[Tex/LaTex] Are there any open research problems in the world of TeX

big-listlatex-miscresearchtex-core

For a year-long capstone project in computer science, I have to do some 'original research.' I'm still not entirely sure what this entails, but it just struck me that perhaps I can do research and simultaneously help the only open source project I truly believe in.

Are there any open problems in TeX or LaTeX that I could attempt to solve over the course of a year?

If possible, one problem per answer. (Note you can still post multiple answers.)


To clarify, I'm not looking for ideas that would make cool packages per se. I'm not looking to add some neat package on CTAN; that isn't nearly fundamental enough. I'm not even looking for high-scale programming project either; those are things you can just truck through (with the possible exception of a BibLaTeX style editor; I understand that's a doosie). I'm looking for problems that

  • have (or need) a clear definition of the problem
  • are fundamentally applicable to the core of TeX's typesetting (To clarify, I'm not expecting to re-code TeX for this, but it's not out of the question. The 'rivers' problem may have to lead to this, whoever does it.)
  • are within the scope of an undergraduate/graduate final year. (I go to a weird school; we have some pretty amazing research going on at the undergraduate level. See the project's official specification, keeping in mind that each department has its own spin.)

I ended up going with 're-evaluating and improving Knuth-Plass for modern hardware' as my proposal, and my adviser was enthusiastic about it (at least upon realizing I wasn't wanting to extend the language of TeX). So I began my research and, lo and behold, it's already been looked at! (This isn't surprising, but it's definitely depressing.) Perhaps this algorithm could be implemented in one of the newer TeX engines, but that is beyond the scope of CS research. (For example, it could be applied to avoid rivers and stacks, to improve pagination, etc.) Thanks for all of your suggestions!

Best Answer

I don't know whether these are open problems or not, but since you are looking for a capstone project, you might be interested to explore if the basic algorithmic aspects of TeX can be improved.

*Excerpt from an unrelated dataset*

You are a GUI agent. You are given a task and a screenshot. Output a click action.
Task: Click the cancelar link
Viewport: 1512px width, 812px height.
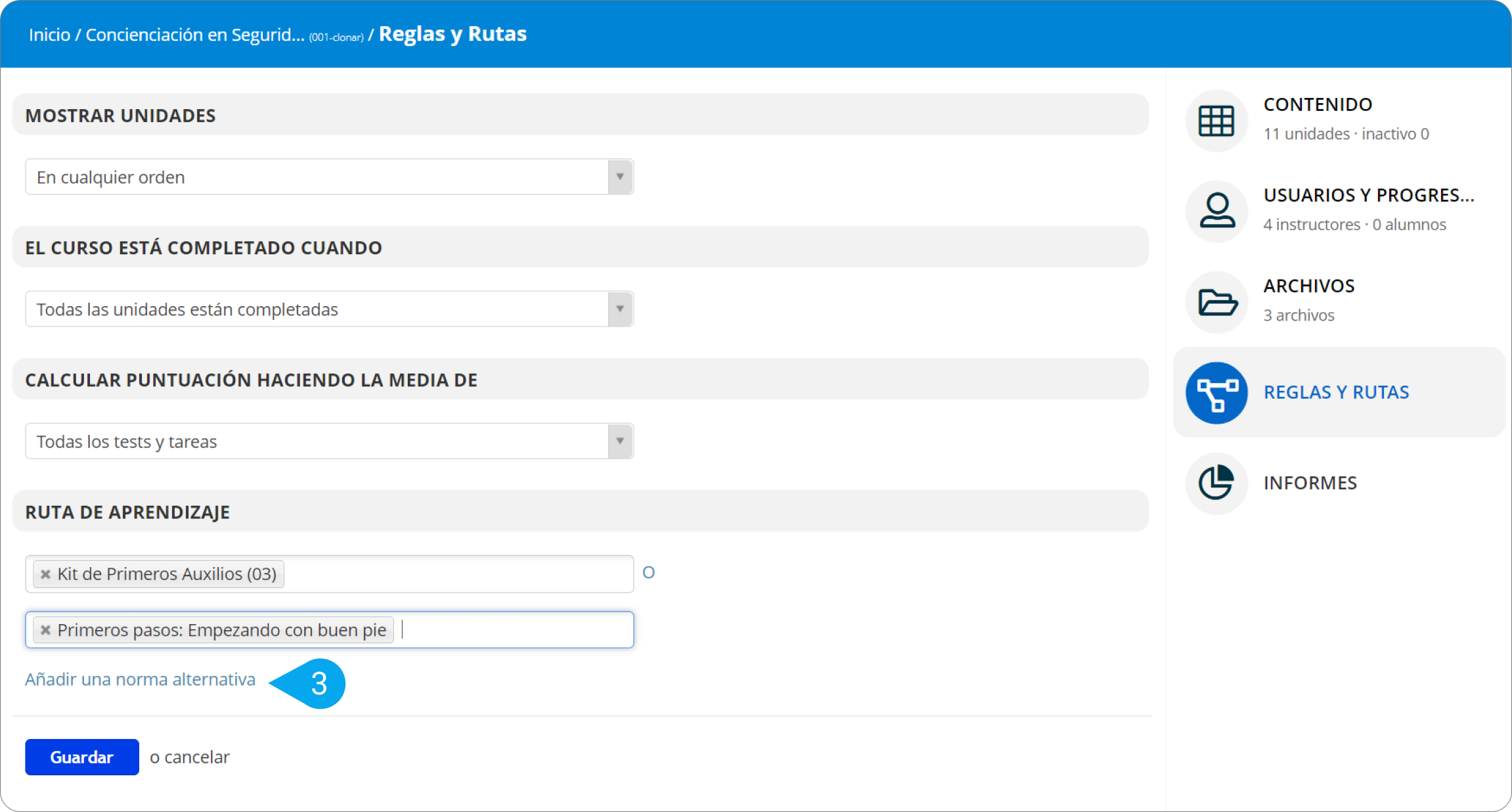pos(197,757)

  1. Line-breaking algorithm. The current line breaking algorithm is a gold standard that all line-breaking software emulate, but is it the best way to break lines? Knuth and Plass's algorithm made specific premature optimization choices (pun intended!) like separating page-break from line break, assigning badness based on the raggedness of line but not accounting for rivers, etc. The only real advance since then has been character protrusion, and from what I understand, it still follows the same basic line-breaking algorithm. Now don't get me wrong. I am not saying that these choices were wrong. But a lot of these choices were made because the computational resources of that time could not really handle anything more sophisticated. But now that we have computers that are 1000 times more powerful than those in the 70s, it should be possible to explore other options to see if the line breaking algorithm can be improved by taking into account more factors, especially page-breaking, footnotes, side-notes, and floats. What is better, perfect line breaks but huge vertical spaces to balance the page, or slightly underfull lines but no vertical spaces? There is no way to play around with these in the current framework (please correct me if I am wrong).

  2. Automatic breaking of display equations. Currently the breqn package implements the ideas of Michael J Downes, but AFAIK, the algorithmic aspects are not as well understood as that of line-breaking of text. Is it possible to case line-breaking of display equations as an optimization problem and determine a solution based on penalties and badness?

  3. Parsing natural math. There are recurring questions asking if it is possible to automatically translate <= to \le, sin(x/y) to \sin\left(\frac{x}{y}\right), etc. Although it is possible to do so to a varying degree of success with TeX and LuaTeX (e.g., the calcmath module in ConTeXt), I haven't seen any work that tries to understand how to parse math without markup. Given how sophisticated the current NLP techniques are, it should be possible to do better than simple heuristics for parsing natural math.